Thymic eosinophils contain IDO and their numbers decrease with age. A: Immunodetection of Luna-positive eosinophils (red) and IDO-positive cells (brown) showing the majority of eosinophils to contain IDO (co-localization shown by arrows). B: Confirmatory immunofluorescent staining using BMK-13 monoclonal antibody (directed against human eosinophil major basic protein) conjugated to BODIPY FL (green, C) and IDO human antibody conjugated to rhodamine tetramethylrhodamine B isothiocyanate (red, D) demonstrating co-localization of the two markers (E). Inserts illustrate lack of staining with isotype controls for BMK-13 (IgG1 conjugated to BODIPY FL in C) or IDO (IgG1, IgG2a, IgG2b, and IgG3 conjugated to tetramethylrhodamine B isothiocyanate in D).
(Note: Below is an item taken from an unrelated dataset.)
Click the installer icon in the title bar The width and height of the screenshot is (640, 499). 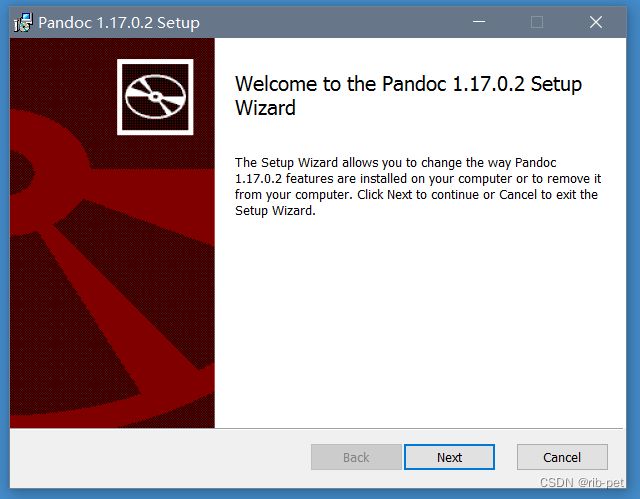[23, 22]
The number of IDO-positive eosinophils in the thymus decreased with age (F). *P = 0.01 between <6-month and >5-year-age groups.

Basal Cytokine and Chemokine mRNA Expression in the Human Thymus

To characterize the cytokine and chemokine milieu in the thymus we used quantitative RT-PCR to measure mRNA levels for genes of interest. We detected high mRNA expression of GATA-3, TLR-4 (innate LPS receptor), STAT-6 (Th2 transcription factors), FOXP3 (suppressor of T cells), and IL-4 (Th2 cytokine) genes in the thymus (Figure 4A) and moderate expression of T-bet (Th1 transcription factor), IDO, and IL-10 (immunoregulatory cytokine) mRNA (Figure 4B). We detected low expression of IFN-γ mRNA, CCR3 mRNA (receptor for the potent eosinophil chemoattractant, eotaxin), fractalkine (CX3C chemokine), and IL-13 mRNA (Th2 cytokines) (Figure 4C). IL-5 mRNA and IL-17 mRNA were also measured but these were below level of detection (data not shown). For the majority of these targets, their mRNA expression in the thymus increased with age, reaching a plateau between 1 and 5 years of age and declining thereafter (Figure 4). IDO mRNA expression, however, showed a steady decline with age although this did not reach statistical significance (P = 0.07) (Figure 4B).

Figure 4.

Figure 4

Open in a new tab

The ontogeny of global expression of Th1/Th2 genes in the thymus. High (A), moderate (B), and low (C) baseline expression of Th1 and Th2 genes in the thymus obtained from children <6 months of age (black squares, n = 7), 6 to 12 months of age (black circles, n = 5), 1 to 5 years (black diamond, n = 7), and children >5 years of age (black triangle, n = 3). Targets were examined using real-time PCR and results are represented as means ± SEM. IL-5 mRNA and IL-17 mRNA were measured but values were below level of detection. *P < 0.05 versus <6-month-old age group.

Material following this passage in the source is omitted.